Spanish Language Processing at University of Maryland: Building Infrastructure for Multilingual Applications

Clara Cabezas, Bonnie Dorr, Philip Resnik

University of Maryland, College Park, MD 20742

{clarac,bonnie,resnik}@umiacs.umd.edu

Abstract: We describe here our construction of lexical resources, tool creation, building of an aligned parallel corpus, and an approach to automatic treebank creation that we have been developing using Spanish data, based on projection of English syntactic dependency information across a parallel corpus.

Introduction

NLP researchers at the University of Maryland are currently working on the construction of resources and tools for several multilingual applications, with a focus on broad coverage machine translation (MT) and cross-language information retrieval. We describe here our construction of lexical resources, tool creation, building of an aligned parallel corpus, and an approach to automatic treebank creation, which we have been developing using Spanish data, based on projection of English syntactic dependency information across a parallel corpus.

Creating lexical databases for Spanish

We have built two types of lexical databases for Spanish: one that is semantico-syntactic, based on a representation called Lexical Conceptual Structure (LCS), and one that is morphological, based on Kimmo-style Spanish entries.

An LCS is a directed graph with a root that reflects the semantics of a lexical item by a combination of semantic structure and semantics content.

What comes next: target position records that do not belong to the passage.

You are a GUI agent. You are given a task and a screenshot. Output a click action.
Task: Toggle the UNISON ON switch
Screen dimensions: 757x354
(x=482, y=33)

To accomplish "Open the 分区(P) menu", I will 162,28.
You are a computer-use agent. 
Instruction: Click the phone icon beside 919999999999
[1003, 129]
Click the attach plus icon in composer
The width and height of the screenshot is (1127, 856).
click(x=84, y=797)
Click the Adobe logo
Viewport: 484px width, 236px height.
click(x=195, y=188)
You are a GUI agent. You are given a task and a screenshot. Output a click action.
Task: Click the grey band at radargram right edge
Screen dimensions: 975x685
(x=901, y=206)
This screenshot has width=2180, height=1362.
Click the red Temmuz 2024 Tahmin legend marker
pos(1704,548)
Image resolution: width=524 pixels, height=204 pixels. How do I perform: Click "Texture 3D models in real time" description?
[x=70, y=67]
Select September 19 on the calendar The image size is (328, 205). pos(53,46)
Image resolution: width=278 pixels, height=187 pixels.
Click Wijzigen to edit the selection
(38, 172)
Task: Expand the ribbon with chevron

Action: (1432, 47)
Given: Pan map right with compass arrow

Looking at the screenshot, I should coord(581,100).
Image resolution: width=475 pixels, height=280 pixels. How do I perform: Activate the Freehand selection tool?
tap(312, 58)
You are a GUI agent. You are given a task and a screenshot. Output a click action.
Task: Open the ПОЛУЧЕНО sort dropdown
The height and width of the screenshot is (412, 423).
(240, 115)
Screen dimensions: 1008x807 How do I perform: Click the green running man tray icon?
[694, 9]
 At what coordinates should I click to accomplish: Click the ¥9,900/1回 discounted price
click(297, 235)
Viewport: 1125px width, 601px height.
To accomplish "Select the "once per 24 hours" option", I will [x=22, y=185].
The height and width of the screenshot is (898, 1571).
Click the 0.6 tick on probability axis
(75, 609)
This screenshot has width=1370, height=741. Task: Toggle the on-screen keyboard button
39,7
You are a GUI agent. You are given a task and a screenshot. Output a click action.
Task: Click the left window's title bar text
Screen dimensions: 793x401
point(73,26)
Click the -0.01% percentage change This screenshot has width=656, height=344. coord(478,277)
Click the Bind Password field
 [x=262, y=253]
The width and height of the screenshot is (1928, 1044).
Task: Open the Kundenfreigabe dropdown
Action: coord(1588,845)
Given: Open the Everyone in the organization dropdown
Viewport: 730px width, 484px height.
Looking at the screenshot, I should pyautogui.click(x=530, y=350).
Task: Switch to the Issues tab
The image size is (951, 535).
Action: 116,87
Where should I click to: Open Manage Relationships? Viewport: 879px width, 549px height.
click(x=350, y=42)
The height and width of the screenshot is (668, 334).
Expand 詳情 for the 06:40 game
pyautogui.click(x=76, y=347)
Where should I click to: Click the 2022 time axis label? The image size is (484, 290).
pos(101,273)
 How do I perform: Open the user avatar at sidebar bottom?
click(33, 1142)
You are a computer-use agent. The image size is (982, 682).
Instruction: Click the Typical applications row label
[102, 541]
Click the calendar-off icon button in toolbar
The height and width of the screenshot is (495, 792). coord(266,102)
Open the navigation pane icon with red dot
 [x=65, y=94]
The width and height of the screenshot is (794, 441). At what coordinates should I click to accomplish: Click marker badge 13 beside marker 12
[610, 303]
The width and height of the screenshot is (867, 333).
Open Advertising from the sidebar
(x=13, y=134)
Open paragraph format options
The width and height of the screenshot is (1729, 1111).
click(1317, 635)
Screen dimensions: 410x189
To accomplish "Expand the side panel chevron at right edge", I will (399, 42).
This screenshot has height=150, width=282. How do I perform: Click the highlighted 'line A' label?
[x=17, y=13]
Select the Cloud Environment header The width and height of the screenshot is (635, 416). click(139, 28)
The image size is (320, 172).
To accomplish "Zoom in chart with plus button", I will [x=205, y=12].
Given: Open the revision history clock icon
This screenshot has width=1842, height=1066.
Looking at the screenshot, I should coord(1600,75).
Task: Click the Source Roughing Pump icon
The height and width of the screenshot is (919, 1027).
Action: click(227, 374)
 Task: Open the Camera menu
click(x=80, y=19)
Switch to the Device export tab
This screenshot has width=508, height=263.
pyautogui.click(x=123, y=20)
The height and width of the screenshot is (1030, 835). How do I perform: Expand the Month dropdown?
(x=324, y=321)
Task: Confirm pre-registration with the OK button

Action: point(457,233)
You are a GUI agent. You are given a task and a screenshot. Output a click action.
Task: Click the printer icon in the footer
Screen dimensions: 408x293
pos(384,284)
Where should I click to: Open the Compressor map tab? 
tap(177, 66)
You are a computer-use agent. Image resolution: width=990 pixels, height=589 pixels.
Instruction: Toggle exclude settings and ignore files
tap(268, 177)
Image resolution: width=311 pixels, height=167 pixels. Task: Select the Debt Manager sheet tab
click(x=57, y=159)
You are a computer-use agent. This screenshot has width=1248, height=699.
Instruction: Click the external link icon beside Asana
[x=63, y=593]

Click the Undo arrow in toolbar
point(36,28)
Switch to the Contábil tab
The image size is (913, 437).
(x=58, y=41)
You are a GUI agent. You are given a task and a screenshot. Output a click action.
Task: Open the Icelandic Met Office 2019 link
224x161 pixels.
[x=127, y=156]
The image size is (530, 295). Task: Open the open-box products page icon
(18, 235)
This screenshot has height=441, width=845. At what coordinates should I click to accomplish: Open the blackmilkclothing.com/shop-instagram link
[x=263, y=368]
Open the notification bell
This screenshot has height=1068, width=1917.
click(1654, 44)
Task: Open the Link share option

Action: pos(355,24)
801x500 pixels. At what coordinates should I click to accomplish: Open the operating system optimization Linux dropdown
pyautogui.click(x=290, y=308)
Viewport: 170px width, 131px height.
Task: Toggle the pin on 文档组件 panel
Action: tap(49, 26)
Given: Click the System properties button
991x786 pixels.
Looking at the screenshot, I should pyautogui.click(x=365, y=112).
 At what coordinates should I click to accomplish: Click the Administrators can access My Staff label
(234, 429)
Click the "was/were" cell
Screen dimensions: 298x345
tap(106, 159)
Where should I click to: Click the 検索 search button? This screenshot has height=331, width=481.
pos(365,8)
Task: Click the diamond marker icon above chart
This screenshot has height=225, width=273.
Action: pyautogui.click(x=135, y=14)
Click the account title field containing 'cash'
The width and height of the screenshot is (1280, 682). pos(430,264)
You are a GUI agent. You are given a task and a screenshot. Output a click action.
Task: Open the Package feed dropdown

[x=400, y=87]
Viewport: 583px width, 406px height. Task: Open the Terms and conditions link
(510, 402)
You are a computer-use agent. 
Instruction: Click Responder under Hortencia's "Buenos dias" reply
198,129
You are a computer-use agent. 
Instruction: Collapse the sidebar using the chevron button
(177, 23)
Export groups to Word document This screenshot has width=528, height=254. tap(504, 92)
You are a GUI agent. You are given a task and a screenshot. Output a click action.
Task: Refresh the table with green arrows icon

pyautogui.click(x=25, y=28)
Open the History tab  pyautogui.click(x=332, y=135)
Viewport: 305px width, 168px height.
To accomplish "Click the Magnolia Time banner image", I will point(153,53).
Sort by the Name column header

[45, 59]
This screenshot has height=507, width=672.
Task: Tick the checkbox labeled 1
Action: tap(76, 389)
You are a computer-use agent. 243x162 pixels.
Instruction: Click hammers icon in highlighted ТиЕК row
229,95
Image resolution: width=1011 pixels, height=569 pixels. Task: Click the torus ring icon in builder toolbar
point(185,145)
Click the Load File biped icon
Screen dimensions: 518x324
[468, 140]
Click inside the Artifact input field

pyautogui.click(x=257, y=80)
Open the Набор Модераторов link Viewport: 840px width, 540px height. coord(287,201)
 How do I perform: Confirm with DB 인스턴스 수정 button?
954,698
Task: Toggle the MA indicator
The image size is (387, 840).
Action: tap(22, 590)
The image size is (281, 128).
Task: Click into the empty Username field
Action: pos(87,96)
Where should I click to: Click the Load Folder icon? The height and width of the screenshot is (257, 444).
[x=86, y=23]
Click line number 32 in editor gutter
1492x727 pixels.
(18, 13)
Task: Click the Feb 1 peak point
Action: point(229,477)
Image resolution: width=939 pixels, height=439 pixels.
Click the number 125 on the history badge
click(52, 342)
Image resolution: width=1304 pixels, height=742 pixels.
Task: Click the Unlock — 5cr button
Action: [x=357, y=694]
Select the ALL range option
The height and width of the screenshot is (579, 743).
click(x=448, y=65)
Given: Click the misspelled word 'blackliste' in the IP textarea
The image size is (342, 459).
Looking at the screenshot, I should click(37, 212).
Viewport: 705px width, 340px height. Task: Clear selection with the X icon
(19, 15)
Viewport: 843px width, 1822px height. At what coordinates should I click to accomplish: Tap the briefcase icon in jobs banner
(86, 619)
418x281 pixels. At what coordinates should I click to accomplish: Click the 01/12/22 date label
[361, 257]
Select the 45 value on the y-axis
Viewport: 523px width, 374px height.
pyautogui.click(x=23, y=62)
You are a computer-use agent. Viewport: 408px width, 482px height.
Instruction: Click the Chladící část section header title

LCS representations are both language and structure independent; they were originally formulated by Jackendoff (1983, 1990) and have been used as interlingua in a number of machine translation projects including UNITRAN and MILT (Dorr 1993; Dorr 1997).

The creation of a Spanish LCS lexicon relied heavily on the existence of a large hand-generated database of English LCS entries, which were ported over to Spanish LCS entries by means of a bilingual lexicon and acquisition procedures as described in Dorr (1997).

Our Spanish morphological lexicon was originally derived from a two-level Kimmo-based morphology system (Dorr 1993). This lexicon contains 273 roots and 99 types of endings, with an upper bound of possible morphological realizations of 27,027 (the product of number of roots, multiplied by the number of endings).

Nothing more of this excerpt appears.